◆ **Page extract**
──────

FIG. 1 shows a simplified example of a telephone system employing Signaling System 7 (SS7) out-of-band signaling. Switches 10-1, 10-2 and 10-3 are interconnected by voice trunks 12 which carry voice or data calls among various terminal devices 14, such as telephones, facsimile machines or data modems. Each voice trunk 12 includes a number of 64 Kb/s channels of the type referred to as “digital signal 0” (DS0) channels. Each switch 10 is operative to dynamically establish connections between the links to the terminal devices 14, on the one hand, and the channels of the voice trunks 12 in order to create end-to-end connections between terminal devices 14 participating in calls. Although in FIG. 1 the switches 10 are shown as being directly connected by the voice links 12 and the devices 14 are shown as being directly connected to the switches 10, in general there may be additional equipment such as intermediate switches, multiplexers, etc. interposed at various places in the network. Such additional components are omitted from FIG. 1 for the sake of clarity.
 Also shown in FIG. 1 are SS7 signaling components including signaling transfer points (STPs) 16-1 and 16-2 and signaling control points (SCPs) 18, which are interconnected among themselves and with the switches 10 by signaling links 20. The signaling links 20 are also DS0 channels, but are generally established in a pre-arranged and relatively long-lived manner, in contrast to the dynamic, generally short-lived nature of the connections on the voice trunks 14. As a result, the switches 10, STPs 16, and SCPs 18 can freely and quickly exchange signaling messages over the signaling links 20 as needed to set up, tear down, and otherwise manage the voice connections on the voice trunks 12 and in the switches 10. The collection of STPs 16, SCPs 18, and signaling links 20 are generally referred to as the “SS7 network”.
 One major function of the STPs 16 is to route signaling messages originating at one switch 10 to one or more destination switches 10. As an example, a call originating at a terminal 14 connected to switch 10-1 that is destined for a terminal 14 connected to switch 10-3 proceeds generally as follows:
 1. Switch 10-1 sends a call origination message to STP 16-1 indicating that the call is destined for a terminal connected to switch 10-3. Also included is an identifier of a trunk 12 and a channel on the trunk 12 that switch 10-1 will use for the call if it is completed.

──────

◆ **Dataset extract**
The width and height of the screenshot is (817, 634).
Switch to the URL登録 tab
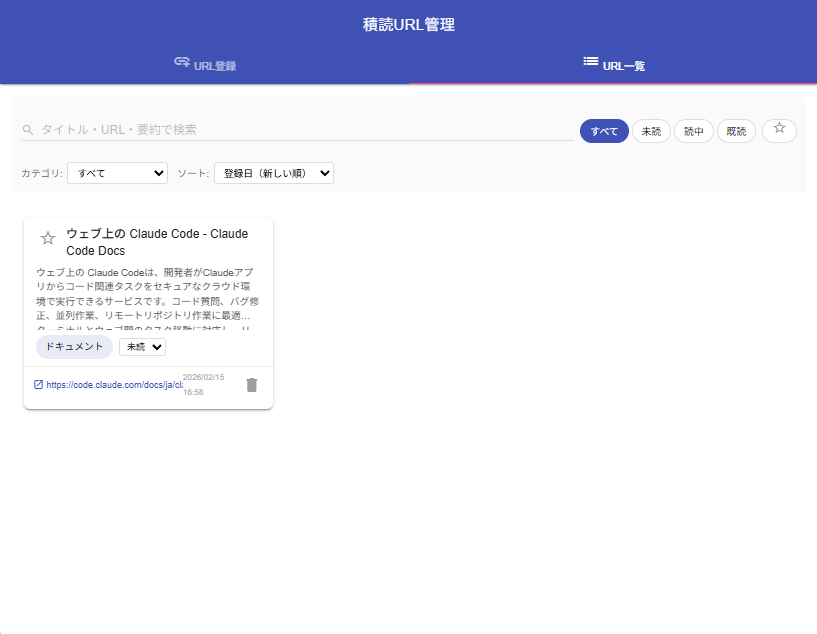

──────

◆ **Work to do**
Reproduce word for word the part of the SS7 signaling text that begins at the words "One major function" and stops after "it is completed.".

◆ **Result for this task**
One major function of the STPs 16 is to route signaling messages originating at one switch 10 to one or more destination switches 10. As an example, a call originating at a terminal 14 connected to switch 10-1 that is destined for a terminal 14 connected to switch 10-3 proceeds generally as follows:
 1. Switch 10-1 sends a call origination message to STP 16-1 indicating that the call is destined for a terminal connected to switch 10-3. Also included is an identifier of a trunk 12 and a channel on the trunk 12 that switch 10-1 will use for the call if it is completed.